Romance Is Iffy in Mystery Novels
by Betty Webb
The ability to love comes easily for the heroines of contemporary romances. Not so for the
female protagonists of mystery novels; love can get them killed.
Take my Lena Jones, for example (Desert Lost, Desert Wives, Desert Noir, etc.). Found
lying beside a Phoenix street at the age of four and comatose from a bullet in her head, Lena was
raised in a series of foster homes where she was beaten, starved, and raped. Now a private
investigator who hunts down criminals at the same time she’s trying to find her unknown birth
parents, she approaches romantic relationships with a jaundiced eye. The only person she
completely trusts is Jimmy Sisiwan, her Pima Indian partner. However, Lena sees Jimmy as her
“almost brother,” not as a prospective lover.
Still, Lena does take her chances. In Desert Noir, the first book in the Desert series, she
was romanced by Dusty, a cowboy working on a nearby dude ranch. Two books later, in Desert
Run, she’d fallen for Warren Quinn, an Oscar-winning documentary director. But in Desert Lost,
released in December 2009, Lena and Warren appear to have come to the parting of the ways.
The reason for their split finds Lena emotionally bruised -- if not broken.
The Lena Jones books are noirs -- dark mysteries -- and in noirs, no protagonist has an
uncomplicated personal life. Noir detectives are angst-ridden, both in their workaday worlds and
in their personal lives. Life has usually treated these detectives badly, and they tend to respond in
kind. To give Lena her due, she is attempting to get out from under the loveless cloud hanging
over her head.
Theodora “Teddy” Esmeralda Iona Bentley, the sleuth in my Gunn Zoo mystery series (The
Anteater of Death, and The Koala of Death, to be released August 2010), is a different case
entirely. A California zoo keeper who lives on a houseboat in Gunn Landing Harbor, Teddy’s
weakness is that she loves too easily. She loves her houseboat, the Merilee; she loves the animals
she cares for at the zoo; she loves her many-times-married ex-beauty queen mother; she loves her
swindler father, now on the run from the FBI; and she loves Sheriff Joe Rejas, a handsome
widower who spends much of his time keeping Teddy from getting killed by some murderer
she’s tracked down.
Given that both women -- Lena and Teddy -- have been created by the same writer, why are
there such strong differences between them? The answer is easy.

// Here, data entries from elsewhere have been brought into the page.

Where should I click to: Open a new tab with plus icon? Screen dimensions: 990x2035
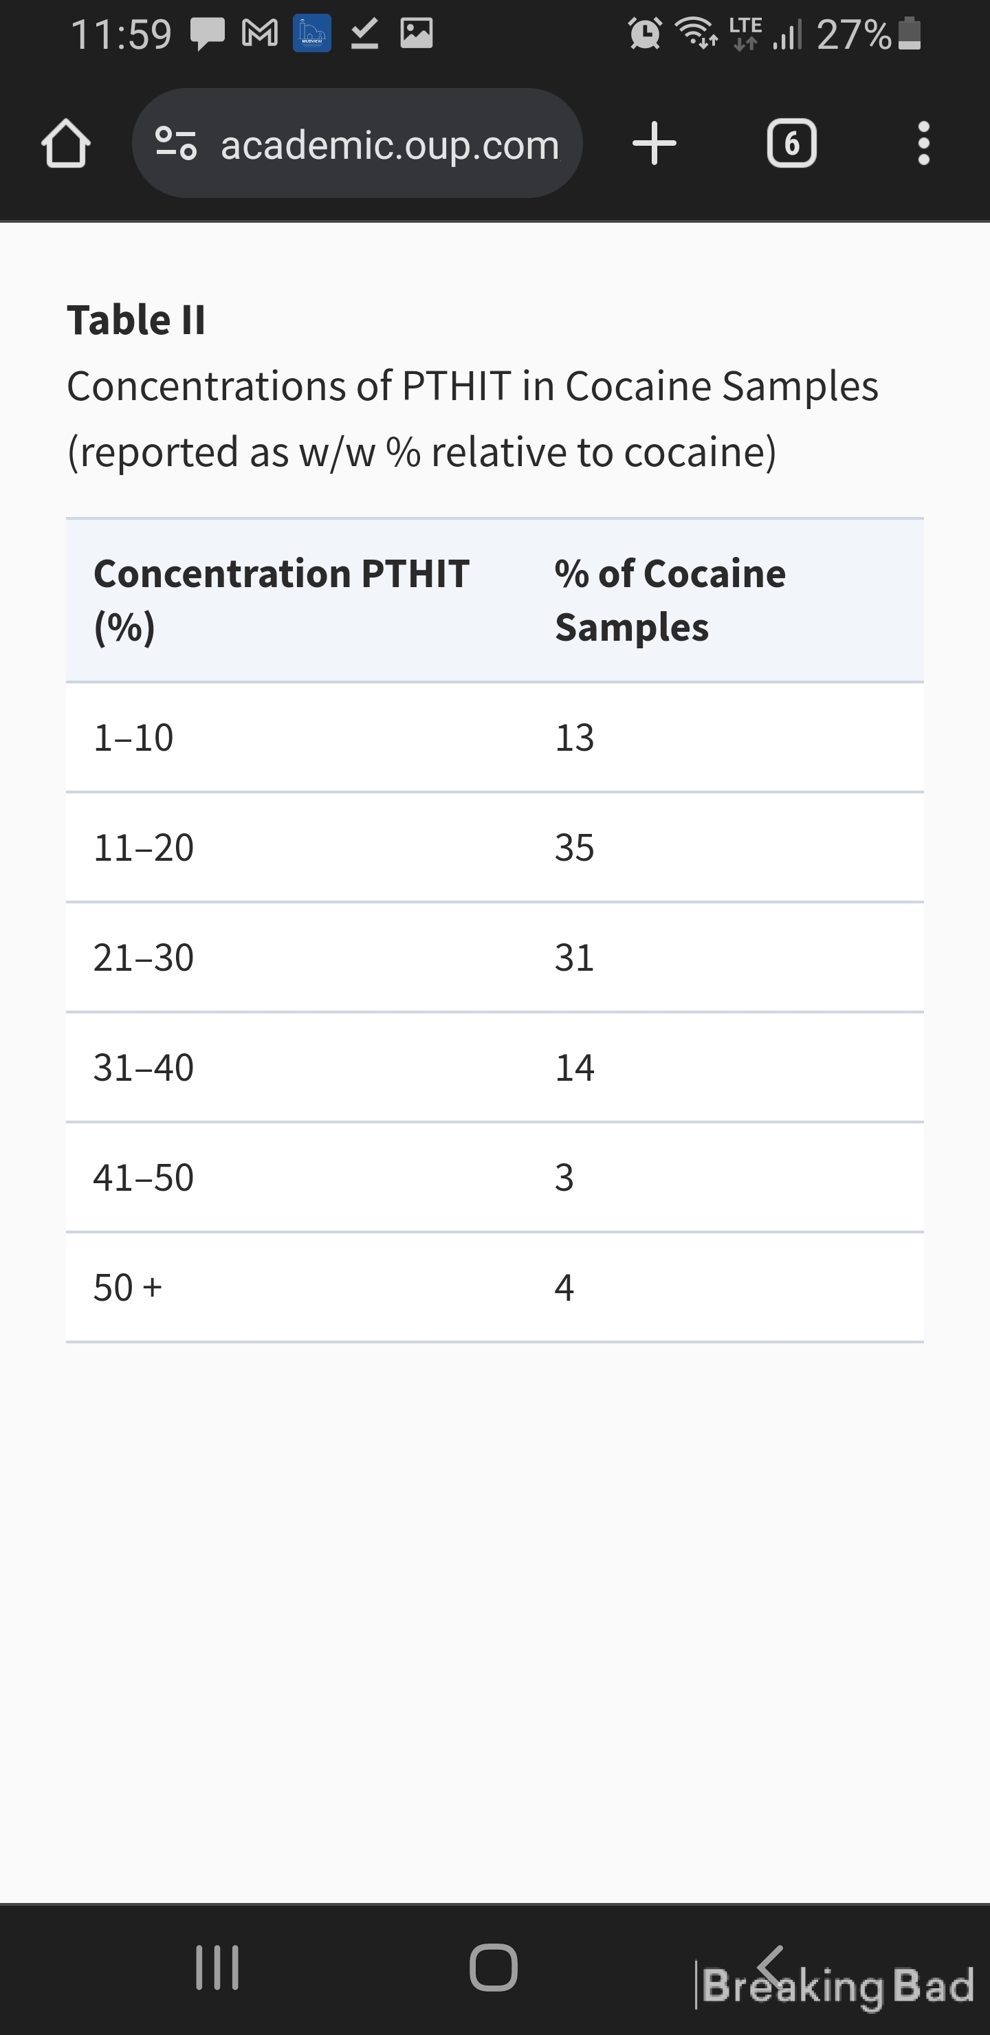(x=654, y=144)
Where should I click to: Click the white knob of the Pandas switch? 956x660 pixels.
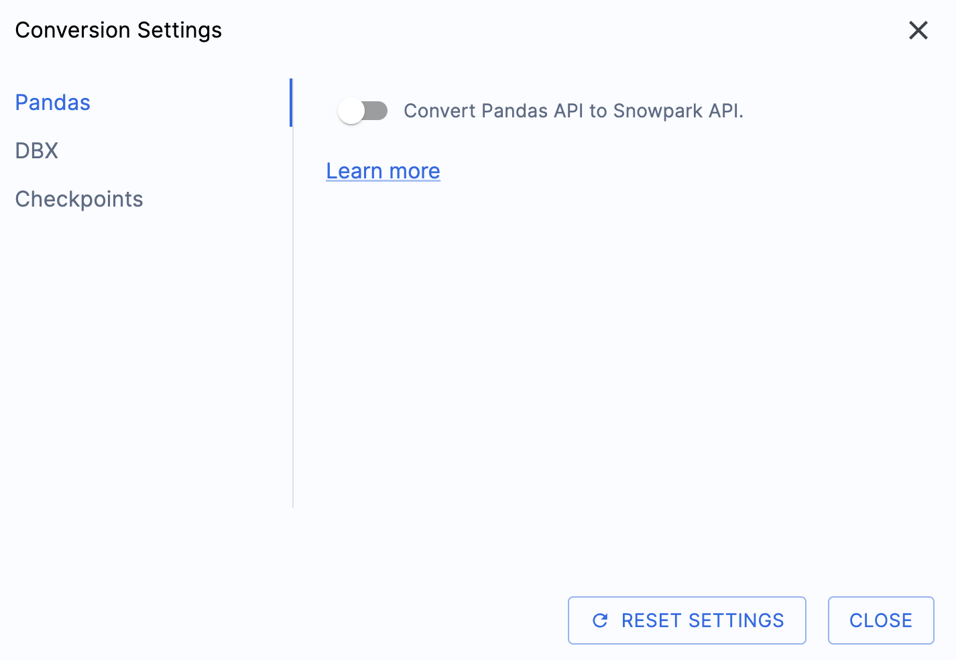click(x=351, y=111)
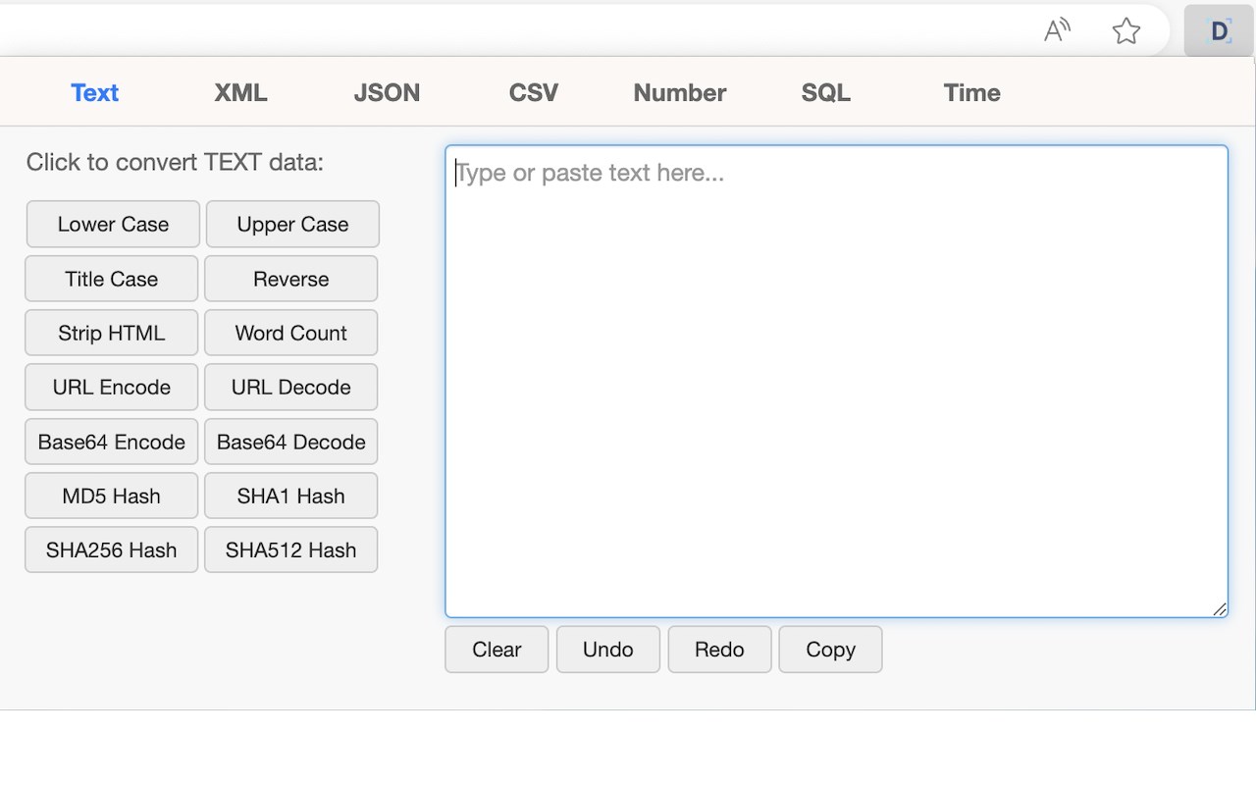Click the Strip HTML button
Viewport: 1256px width, 785px height.
112,333
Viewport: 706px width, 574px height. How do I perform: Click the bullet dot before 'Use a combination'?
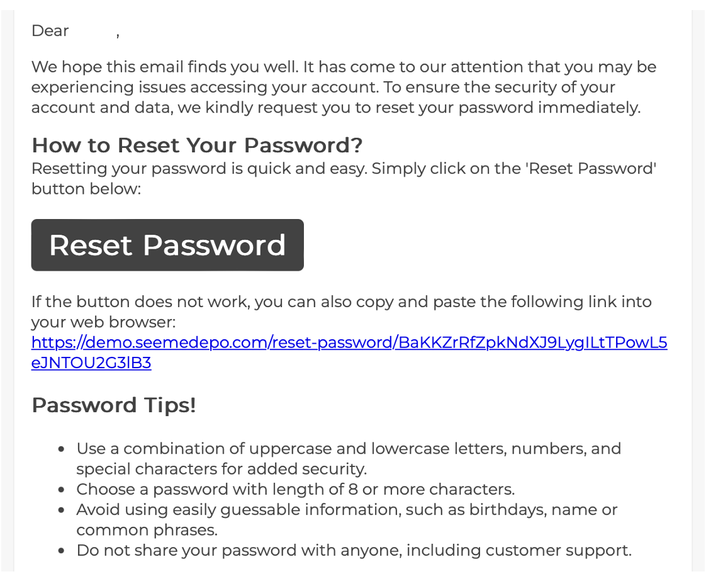(x=62, y=449)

Characters must suit the tone of their books. The Desert novels tackle concrete issues, such
as polygamy, crimes against children, and battered women. Since the Desert books are noirs, they
call for a damaged, conflicted protagonist with dark-end-of-the-street instincts. Above all, noirs
must be realistic. Given Lena’s childhood in foster homes, her personality definitely suits her
Teddy inhabits the opposite end of the emotional spectrum. She grew up loved and her
non-issue books are filled with light and laughter. Her parents were -- and remain -- rascals, but
both dearly love their daughter. This surfeit of love has made Teddy more emotionally secure
than Lena, and much more able to give love -- especially when handsome Sheriff Joe comes a-
visiting. Besides, how could Teddy look at life on the dark side when that Central Coast
California sun is shining down while she tends to anteaters, koalas, Mexican gray wolves, and
jaguars. No sturm und drang for Teddy. She’d rather dance with the wallabies than cry with
I’m frequently asked how I could create such differing protagonists. No problem, I always
answer. Both Lena and Teddy mirror opposing sides of my own personality. As a former
investigative journalist, I’ve seen the dark side of human behavior, and in my Desert mysteries
I’m still writing about it. But as a freckled, red-headed kid raised on a big cotton farm teeming
with animals, temperamentally I’m as sunny as my zoo keeper.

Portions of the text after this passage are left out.